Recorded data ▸
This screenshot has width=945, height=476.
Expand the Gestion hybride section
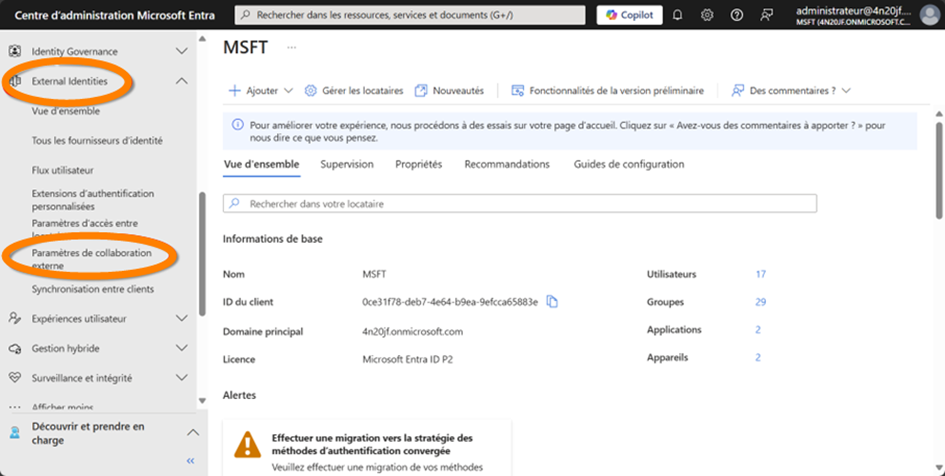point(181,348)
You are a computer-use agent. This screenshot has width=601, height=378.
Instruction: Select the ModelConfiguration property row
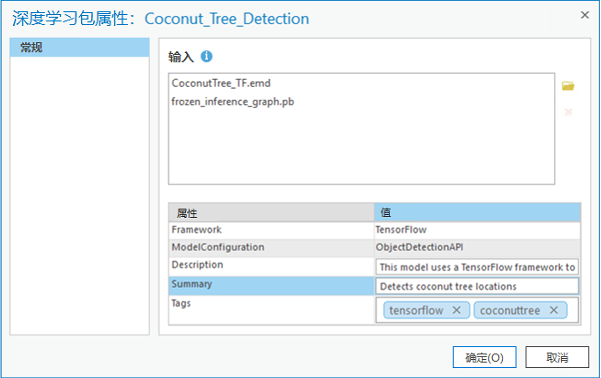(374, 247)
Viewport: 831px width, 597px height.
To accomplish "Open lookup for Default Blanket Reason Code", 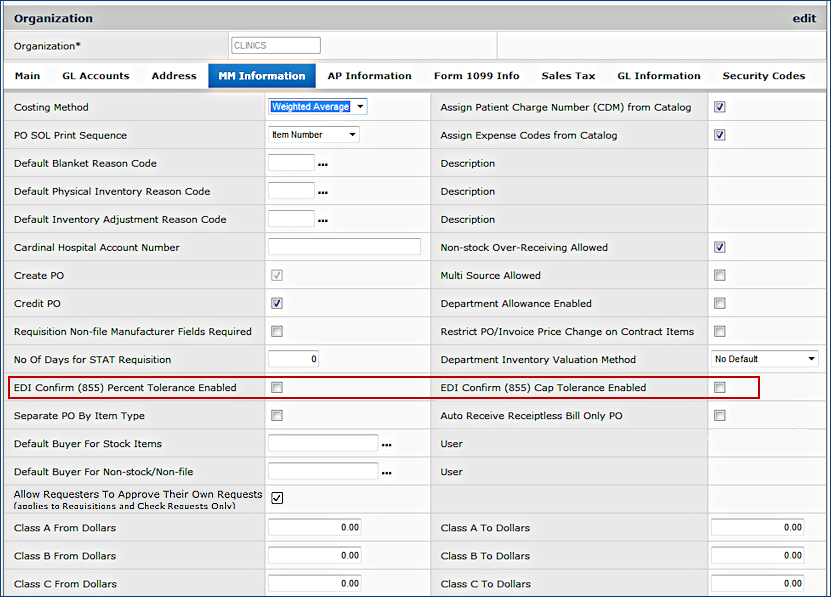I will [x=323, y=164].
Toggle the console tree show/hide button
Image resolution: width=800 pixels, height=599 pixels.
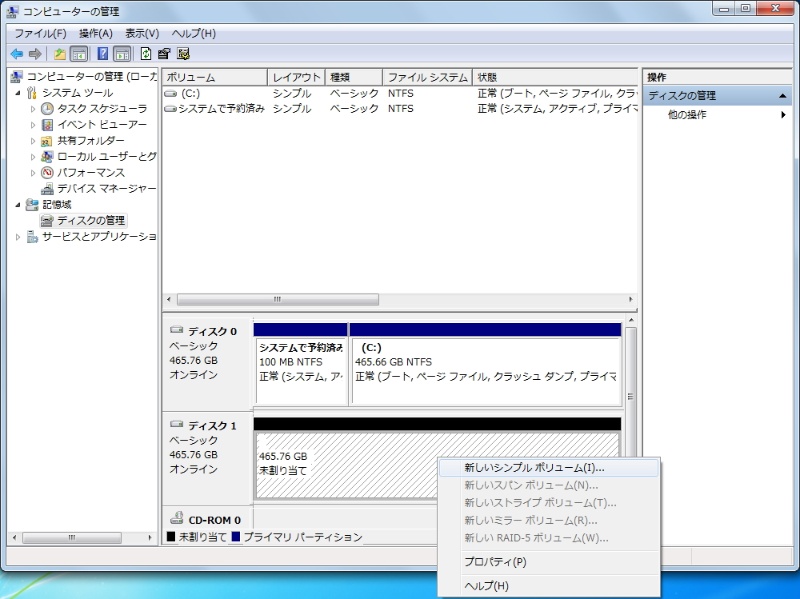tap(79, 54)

Your goal ▸
Lines containing the word "screenshot" are to be pulled from the records and copied.

Result ▸
This screenshot has width=945, height=476.
You are a computer-use agent. This screenshot has width=601, height=378.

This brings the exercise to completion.